The next day, the heroes continue to talk about life, passing through Kyiv, where they buy paintings by Tishchenko and at the same time discussing modern art. By the end of the movie 4 men get into a car accident, but still make it in time for the concert.
"What Men Talk About" – this is the third, and by far, the best film of the cult theater "Quartet". Four middle-aged friends receive an invitation from their friend in Odesa to come to him for his birthday, and at the same time attend a concert of a famous Russian group "B-2". Each of them, like all of us, has a difficulty with time. One has work, the second – has his wife and children, the third – has both work and family, but still, with great a difficulty, they manage to escape for a few days. They sit in the car and go to the long journey. On the road, they have many adventures, many of which can knock a person out of a rut. But when you have people next to you with whom you can talk about everything, all the hardships of life become insignificant ... And real men are known to have a lot of different topics for discussion. Work, parties, money, music, clubs, and of course – women. If a man is still single, he is concerned about the issue – whether to get married.
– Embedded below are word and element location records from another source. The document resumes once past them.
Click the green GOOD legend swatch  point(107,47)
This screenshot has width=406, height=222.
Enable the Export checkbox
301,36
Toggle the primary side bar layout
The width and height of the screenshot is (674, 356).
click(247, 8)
And married ones concern whether they can cheat on their wife.

==Cast==

- Leonid Baratz – Lyosha
- Aleksandr Demidov – Sasha
- Kamil Larin – Kamil
- Rostislav Khait – Slava
- Nonna Grishayeva – Slava's imaginary wife
- Yelena Podkaminskaya – Nastya, Lyosha's wife
- Veronica Amirkhanova – Lisa, Lyosha's eldest daughter
- Valeria Godnaya – Eva, Lyosha's youngest daughter
- Natalia Sigova – Grandma 1
- Valentina Zubchenko – Grandma 2
- Maria Bondarenko – Grandma 3
- Maksim Vitorgan – Romeo
- Yulia Pyznar – Juliet
- Fyodor Dobronravov – a man who is in love with a sausage
- Sergei Nikonenko – the captain of the ship
- Maksim Nikitin – captain's assistant
- Nina Ruslanova – hotel administrator
- Jeanna Friske, Andrey Makarevich, Oleg Menshikov, Vasily Utkin, Bi-2 – cameo

==Music==
The soundtrack to What men talk about

| No. | Title | Length |
|---|---|---|
| 1. | "Scandal" | 3:30 |
| 2. | "River of Love" | 4:08 |
| 3. | "Eternal ghostly counter"" | 5:11 |
| 4. | "Fair Bride" | 5:27 |
| 5. | "Black Day" | 3:44 |
| 6. | "Hit home" | 7:34 |
| 7. | "When we become snow" | 4:24 |
| 8. | "Faun Dj" | 4:15 |
| 9. | "Her eyes (from William Shakespeare)"" | 4:52 |
| 10. | "Falling Snow" | 4:04 |
| 11. | "Tango" | 3:38 |
| 12. | "Fair Ska" | 5:34 |
| 13. | "David Bowie" | 4:55 |

==Release==
The Russian premiere took place on March 4, 2010. During the first, the film collected 109 million rubles, thus becoming one of the leaders of the domestic box office. Total film has collected 679.5 million rubbles.

== Reception ==

Reception of What Men Talk About by Russian film critics was overwhelmingly positive, it received no negative reviews and rated 8.9/10 on average.

Julia Ioffe of Slate wrote that film illustrates attitudes about sexual liberation for men in Moscow.